Given text:
▽
In lieu of that, you can always throw another commercial on the barbie.
(BEGIN VIDEO CLIP)
SEN. JOHN KERRY (D-MA), PRESIDENTIAL NOMINEE: I'm John Kerry and I approve this message.
UNIDENTIFIED MALE: American soldiers are fighting in Iraq, families struggle to afford healthcare, jobs heading overseas. Instead of solutions, George Bush's campaigns supports a front group attacking John Kerry's military record. Attacks called smears, lies. Senator McCain calls them, "dishonest." Bush smeared John McCain four years ago. Now he is doing it to John Kerry. George Bush, denounce the smears. Get back to the issues, America deserves better.
(END VIDEO CLIP)
OLBERMANN: So as the souffle here continues to expands, has either side blundered in its strategy and what is next?
For insight and perspective, we go to the East Coast disturber of "Insight and Perspective," advisor to four presidents, now of Harvard's Kennedy School of Government, David Gergen.
Good evening, David.
DAVID GERGEN, FMR. PRESIDENTIAL ADVISER: Good evening, Keith.
△
Exercise task a: Repeat the entries below word for word, everything from the line containing "Lindsey McWilliams (577, 666)" down to the line containing "Deadlines (237, 158)", with both of those lines included.

Data excerpts:
▽
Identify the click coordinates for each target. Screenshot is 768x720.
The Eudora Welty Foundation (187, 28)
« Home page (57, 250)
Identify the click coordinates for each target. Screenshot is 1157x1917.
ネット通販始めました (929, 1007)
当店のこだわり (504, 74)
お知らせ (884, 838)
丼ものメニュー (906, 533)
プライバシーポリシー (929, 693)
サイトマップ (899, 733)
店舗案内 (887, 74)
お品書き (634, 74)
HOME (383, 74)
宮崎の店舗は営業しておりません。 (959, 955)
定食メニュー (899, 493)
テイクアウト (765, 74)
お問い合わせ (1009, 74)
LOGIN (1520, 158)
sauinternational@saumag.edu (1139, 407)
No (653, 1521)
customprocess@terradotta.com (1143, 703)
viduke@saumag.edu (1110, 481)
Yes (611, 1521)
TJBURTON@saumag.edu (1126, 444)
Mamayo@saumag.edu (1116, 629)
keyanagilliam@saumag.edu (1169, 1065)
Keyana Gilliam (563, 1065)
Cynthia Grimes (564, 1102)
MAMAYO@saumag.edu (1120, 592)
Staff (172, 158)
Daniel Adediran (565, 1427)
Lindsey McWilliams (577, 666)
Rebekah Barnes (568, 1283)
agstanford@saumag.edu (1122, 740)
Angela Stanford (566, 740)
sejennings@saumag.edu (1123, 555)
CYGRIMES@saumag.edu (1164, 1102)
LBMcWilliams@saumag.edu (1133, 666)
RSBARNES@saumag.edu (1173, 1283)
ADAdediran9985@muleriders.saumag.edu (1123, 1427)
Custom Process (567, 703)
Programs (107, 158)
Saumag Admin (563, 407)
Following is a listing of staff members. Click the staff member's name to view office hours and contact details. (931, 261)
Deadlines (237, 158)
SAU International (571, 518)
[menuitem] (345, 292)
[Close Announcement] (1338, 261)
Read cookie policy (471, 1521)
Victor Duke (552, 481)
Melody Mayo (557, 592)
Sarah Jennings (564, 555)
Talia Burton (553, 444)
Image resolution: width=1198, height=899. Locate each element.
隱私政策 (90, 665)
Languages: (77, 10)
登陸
△
Exercise task b: Reproduce the broadcast transcript above word for word, from its first line to its last.

Finished answer a:
Lindsey McWilliams (577, 666)
Rebekah Barnes (568, 1283)
agstanford@saumag.edu (1122, 740)
Angela Stanford (566, 740)
sejennings@saumag.edu (1123, 555)
CYGRIMES@saumag.edu (1164, 1102)
LBMcWilliams@saumag.edu (1133, 666)
RSBARNES@saumag.edu (1173, 1283)
ADAdediran9985@muleriders.saumag.edu (1123, 1427)
Custom Process (567, 703)
Programs (107, 158)
Saumag Admin (563, 407)
Following is a listing of staff members. Click the staff member's name to view office hours and contact details. (931, 261)
Deadlines (237, 158)

Finished answer b:
In lieu of that, you can always throw another commercial on the barbie.
(BEGIN VIDEO CLIP)
SEN. JOHN KERRY (D-MA), PRESIDENTIAL NOMINEE: I'm John Kerry and I approve this message.
UNIDENTIFIED MALE: American soldiers are fighting in Iraq, families struggle to afford healthcare, jobs heading overseas. Instead of solutions, George Bush's campaigns supports a front group attacking John Kerry's military record. Attacks called smears, lies. Senator McCain calls them, "dishonest." Bush smeared John McCain four years ago. Now he is doing it to John Kerry. George Bush, denounce the smears. Get back to the issues, America deserves better.
(END VIDEO CLIP)
OLBERMANN: So as the souffle here continues to expands, has either side blundered in its strategy and what is next?
For insight and perspective, we go to the East Coast disturber of "Insight and Perspective," advisor to four presidents, now of Harvard's Kennedy School of Government, David Gergen.
Good evening, David.
DAVID GERGEN, FMR. PRESIDENTIAL ADVISER: Good evening, Keith.